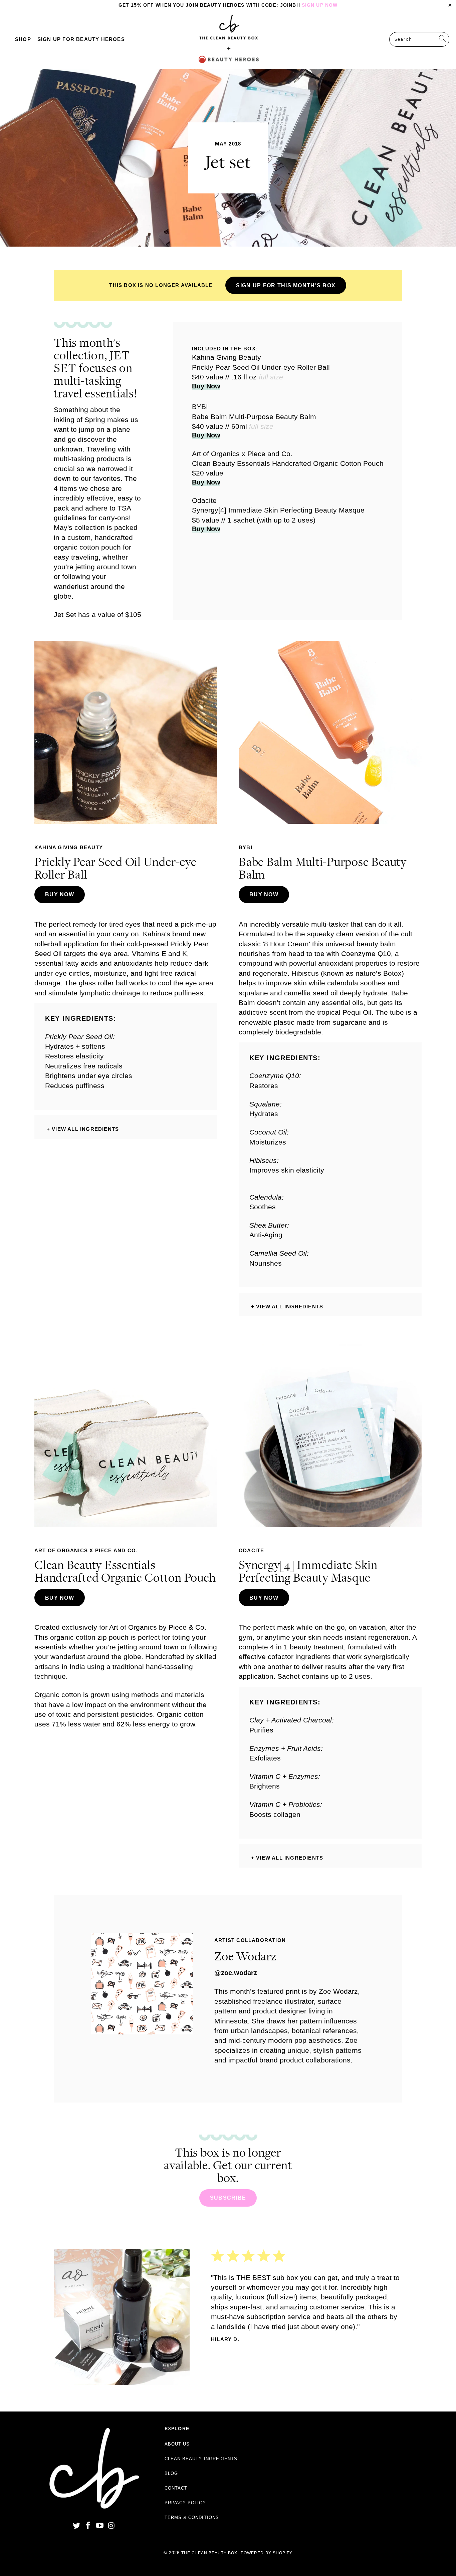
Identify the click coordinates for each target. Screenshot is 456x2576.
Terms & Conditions (192, 2517)
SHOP (23, 39)
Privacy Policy (185, 2502)
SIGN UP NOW (319, 5)
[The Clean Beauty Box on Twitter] (77, 2526)
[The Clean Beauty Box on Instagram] (111, 2526)
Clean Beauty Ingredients (201, 2458)
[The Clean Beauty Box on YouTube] (100, 2526)
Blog (171, 2473)
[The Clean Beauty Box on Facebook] (88, 2526)
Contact (176, 2488)
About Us (177, 2444)
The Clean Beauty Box (209, 2553)
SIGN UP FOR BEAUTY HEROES (81, 39)
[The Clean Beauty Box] (229, 39)
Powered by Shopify (266, 2553)
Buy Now (206, 386)
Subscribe (228, 2198)
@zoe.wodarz (235, 1972)
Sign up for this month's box (285, 285)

===

Work item:
Output only the lines from the one holding "Blog (171, 2473)" through the last line above, exactly as they appear.

Answer to this task:
Blog (171, 2473)
[The Clean Beauty Box on Facebook] (88, 2526)
Contact (176, 2488)
About Us (177, 2444)
The Clean Beauty Box (209, 2553)
SIGN UP FOR BEAUTY HEROES (81, 39)
[The Clean Beauty Box] (229, 39)
Powered by Shopify (266, 2553)
Buy Now (206, 386)
Subscribe (228, 2198)
@zoe.wodarz (235, 1972)
Sign up for this month's box (285, 285)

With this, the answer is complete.